Blocked

It's been like a week and half, so kind of hilarious that it took me this long to realize, but apparently Dave Winer blocked me on Twitter because I voiced my opposition to one of his Democratic Presidential Candidate faves Amy Klobuchar. Here's what I tweeted after he tweeted an article calling her the thinking moderate's electability candidate:

Treats her staff like crap. Highest turnover in the senate during her time in office. Hard no.

And apparently that's what got me blocked. Amazing. I've been following one of those former staffers on Twitter for a few years now, had friendly exchanges about random life things outside politics, and trust their expressed experiences and assessment completely. The high staffing turnover is public information.
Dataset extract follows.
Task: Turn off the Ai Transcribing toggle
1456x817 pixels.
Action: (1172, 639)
In the last week or so Dave's assessment of the debates and presidential race has diverged pretty sharply from my take. Bernie Sanders has taken the lead and he's in a full on Bernie panic. I didn't like Bernie 4 years ago. I thought he was too old then and too much of an outsider to get anything accomplished if elected. Personally I prefer Elizabeth Warren and I loved the way she went right after Bloomberg in the most recent debates. But I think it's pretty clear that a lot of people like Bernie, he has a lot momentum right now, and I absolutely think he's as viable a candidate to defeat Trump as there is.
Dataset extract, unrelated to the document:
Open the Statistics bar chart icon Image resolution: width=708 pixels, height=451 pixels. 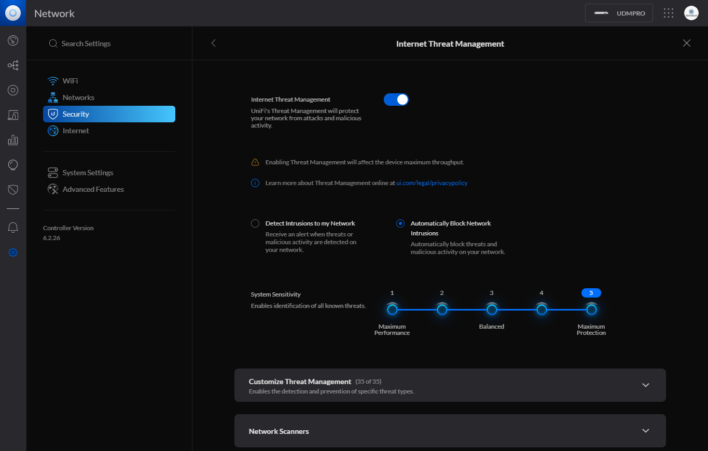click(x=13, y=139)
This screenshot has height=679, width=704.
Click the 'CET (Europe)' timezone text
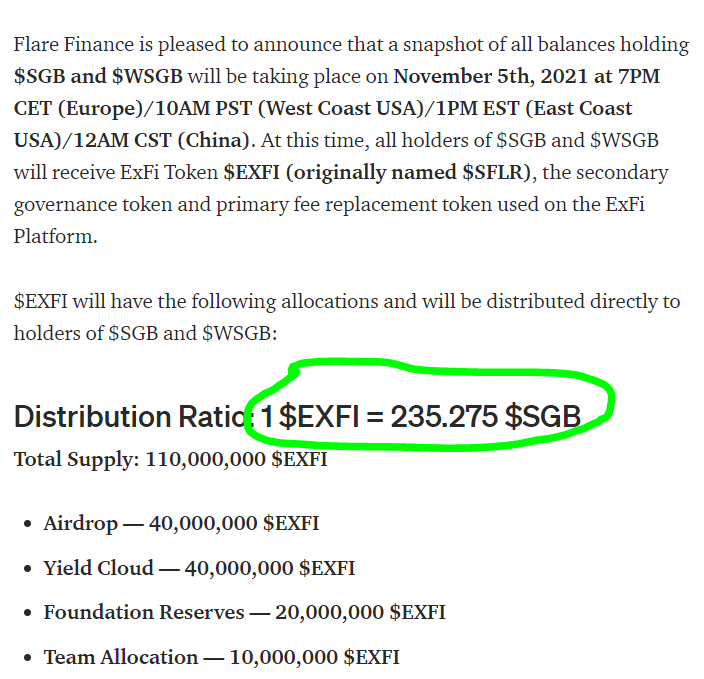coord(78,109)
But Dave is all in on Amy Klobuchar and electability narratives, and this tweet of his from today is a real gem:

Smartest move is this imho.

  1. Sanders, Warren, Biden, Bloomberg, withdraw.

  2. In favor of this ticket: Klobuchar + Buttigieg.
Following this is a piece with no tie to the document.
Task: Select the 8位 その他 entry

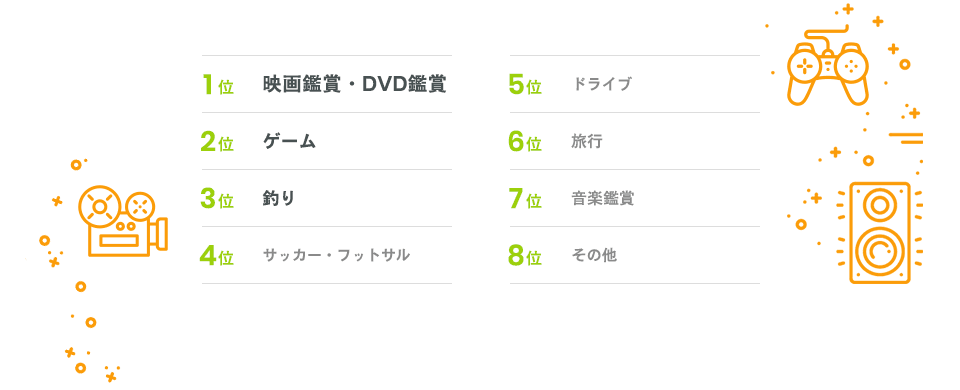Action: (x=635, y=255)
Before South Carolina. Make a sacrifice, compromise, do it for our country.

No brokered convention. We start the campaign against Trump now.

There were a lot of likes, and a lot of dissenting replies, but SlickMagnum's tweet made me laugh the most.

Survive and Advance

I started taking advantage of our ESPN+ subscription before our Richland game last Saturday and downloaded some 30 for 30 basketball documentaries to watch during the trip down to the Tri-Cities. Last Saturday I watched Survive and Advance, the documentary about Jimmy Valvano and the North Carolina State Wolfpack's improbable national championship in 1983. That's probably the single best one, but I felt like I needed to change it up for the next trip so yesterday I watched The Guru of Go, the documentary about Paul Westhead, Loyola Marymount, and Hank Gathers. I stopped watching after the part where Gathers died on the court which is sort of weird because it gets really inspirational shortly after that point1, but I had started the drive with a couple NBA Rookie documentaries, and was ready for a break.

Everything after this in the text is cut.